Fig. 5: Psen1^KI/KI microglia accumulate more PSD-95 in an Alzheimer’s disease mouse model.

a Accumulation of PSD-95 within microglia from mice hippocampus. Microglial volumes were generated based on IBA1 immunoreactivity (green). Scale bar: 5 µm. b Volumetric quantification of the PSD-95 inside microglia in wild-type, Psen1^KI/KI, 5xFAD and 5xFAD*Psen1^KI/KI mice. c Representative z projection micrographs of the presynaptic marker synaptophysin (green) and the post-synaptic marker PSD95 (red) in the hippocampal hilus and molecular layer e. The micrographs correspond to the maximum intensity projection of 150 z-stacks across a 6 µm z-depth (see supplemental video 4 for 3D representation).
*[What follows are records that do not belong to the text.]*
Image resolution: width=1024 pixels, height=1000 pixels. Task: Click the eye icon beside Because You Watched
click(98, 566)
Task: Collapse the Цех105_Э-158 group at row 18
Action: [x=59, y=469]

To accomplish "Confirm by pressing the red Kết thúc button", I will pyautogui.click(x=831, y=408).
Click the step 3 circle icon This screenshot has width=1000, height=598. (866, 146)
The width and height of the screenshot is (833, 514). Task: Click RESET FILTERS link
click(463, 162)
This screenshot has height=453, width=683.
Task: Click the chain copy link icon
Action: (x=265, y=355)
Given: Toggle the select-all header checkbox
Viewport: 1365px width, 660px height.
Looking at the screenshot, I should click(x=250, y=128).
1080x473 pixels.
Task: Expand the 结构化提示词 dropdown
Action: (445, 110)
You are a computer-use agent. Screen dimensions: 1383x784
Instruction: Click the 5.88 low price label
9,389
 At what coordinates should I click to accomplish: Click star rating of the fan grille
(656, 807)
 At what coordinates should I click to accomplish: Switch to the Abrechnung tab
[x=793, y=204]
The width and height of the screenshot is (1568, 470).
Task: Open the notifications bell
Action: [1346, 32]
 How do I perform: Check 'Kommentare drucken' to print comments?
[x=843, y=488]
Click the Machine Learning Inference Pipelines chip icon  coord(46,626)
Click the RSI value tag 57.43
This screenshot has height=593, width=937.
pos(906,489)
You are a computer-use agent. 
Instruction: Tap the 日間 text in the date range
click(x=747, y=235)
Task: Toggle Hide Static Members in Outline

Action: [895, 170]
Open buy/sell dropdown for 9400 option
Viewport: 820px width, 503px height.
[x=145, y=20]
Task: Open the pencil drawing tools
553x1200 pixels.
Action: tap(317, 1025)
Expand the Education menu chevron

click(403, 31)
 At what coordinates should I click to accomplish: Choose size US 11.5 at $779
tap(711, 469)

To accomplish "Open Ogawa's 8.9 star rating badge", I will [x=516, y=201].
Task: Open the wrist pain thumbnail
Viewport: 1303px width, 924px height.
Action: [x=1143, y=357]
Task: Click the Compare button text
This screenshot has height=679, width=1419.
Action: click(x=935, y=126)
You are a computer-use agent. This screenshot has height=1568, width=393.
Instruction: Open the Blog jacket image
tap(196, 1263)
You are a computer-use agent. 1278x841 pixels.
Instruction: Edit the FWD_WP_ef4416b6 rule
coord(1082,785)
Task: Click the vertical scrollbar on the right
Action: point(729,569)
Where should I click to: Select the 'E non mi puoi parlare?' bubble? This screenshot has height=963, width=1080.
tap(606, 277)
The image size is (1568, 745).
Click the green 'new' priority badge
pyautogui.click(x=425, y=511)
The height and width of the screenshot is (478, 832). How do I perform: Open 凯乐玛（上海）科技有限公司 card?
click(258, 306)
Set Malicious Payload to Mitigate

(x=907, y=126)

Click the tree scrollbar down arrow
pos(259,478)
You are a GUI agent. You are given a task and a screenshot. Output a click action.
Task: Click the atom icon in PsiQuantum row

Left to right: Wild-type (WT), Psen1^KI/KI (KI), 5xFAD (AD), and 5xFAD * Psen1^KI/KI (AD*KI) mice. A 4× higher magnification image in WT (blue box, 5 µm × 5 µm) was used to reveal the synaptophysin and PSD-95 spot pairs, as indicated within the white circle. Quantification of synapses in the hippocampal hilus (d) and molecular layer (f) as compared to their WT littermate controls. The 3D localization of presynaptic synaptophysin and postsynaptic PSD-95 puncta are identified using the “create spots” algorithm in Imaris (for details see Methods). Mice were 3 months old. Data are represented as mean ± SEM. N = 8–12 microglia per group, 3 mice per group. *p < 0.05, **p < 0.01, ***p < 0.001 using one-way ANOVA followed by Duncan’s Method.